----- 課題文

○○と△△とは関係があると思うこと | kyupinの日記 気が向けば更新

○○と△△とは関係があると思うこと

医療業界には医師の主観から来るエビデンスが乏しい話が存在する。精神科では、例えば「ボーダーラインには美人が多い」などである。

 

これについて僕の個人的意見を言えば、もともと精神疾患と容姿には関係が薄いため、そういう人が目立つからだと思う。つまり少数がある印象をもたらしている。

 

状況的なことを言うと、コンパなどで想像できるが、ジッとうつむいて何も喋らない女の子にくらべ 、よく喋り感情表現が激しい、よく言えば感情が豊かな人は魅力的に見えることが多い。おそらく男女4人ずつのコンパで、1人ボーダーラインの女の子が入っていて、平均より上の容姿なら、一番に皆の注目を集めるなんてことは十分にあると思われる。そもそも、ボーダーラインにはプレコックス感がないので、外見だけでは病気らしさが見えない。

 
ここで書きながら思ったが、だいたいプレコックス感と美人は全然関係ない。プレコックス感があったとしても美人は十分に美人である。ただし、プレコックス感がある状況は情緒があまり出ないので、笑顔だとしても「生き生きとした印象」や「瑞々しい表情」にはなりにくい。やや不利とはいえる。何が不利かというと、美しさが損なわれるということ。

 

美人と疾患では他の科にも同じような話がある。例を挙げると、

 

〇白血病の女性患者さんは美人が多い。

〇SLEの患者は美人が多い。
〇脳腫瘍の女性患者さんは美人が多い。

 

などである。実は整形外科疾患にもあったが忘れた。

 

いつだったか、まだ若い患者さんが白内障になり、眼科主治医から「スマホが原因だからあまり使わないようにしなさい」と言われたという。これがその眼科医の主観なのか、本当にそういう傾向があるのか気になった。もしそれが事実なら、今の若い人は30年前より白内障の有病率が高いはずである。

 

数年前、高校の同級生の眼科の友人が自分の住む市に遊びに来たので聞いてみた。彼の答えは「そんなことはない」というものだった。大学時代の眼科の友人も「白内障は単に老化」という話で、彼らの印象は白内障とスマホは関係ないということだったのである。

 

高校の眼科の友人と一緒に話していたら、疾患のパーソナリティに話になりとても興味深かった。例えば「緑内障」の人たちは性格的に細かいので主治医が対応に疲れてしまうんだそうである。緑内障を研究する人が少ない、あるいはする気が起こらなくなる理由は、あの緑内障のパーソナリティが関係しているという(実はこれに名前まで付いている)。

----------
----- データ部分

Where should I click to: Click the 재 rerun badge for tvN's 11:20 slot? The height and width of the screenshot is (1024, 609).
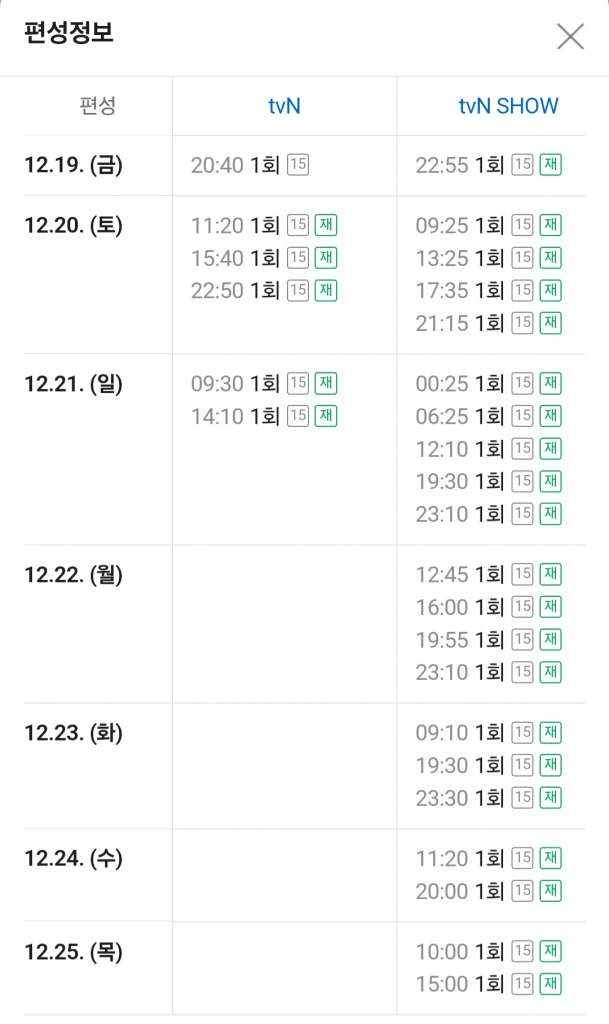tap(324, 225)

----------

» **必要な作業**:
課題文で、高校の眼科の友人の話では「緑内障」の人たちは性格的にどうだとされているか答えてください。

» **解答欄**:
性格的に細かいとされ、主治医が対応に疲れてしまうという。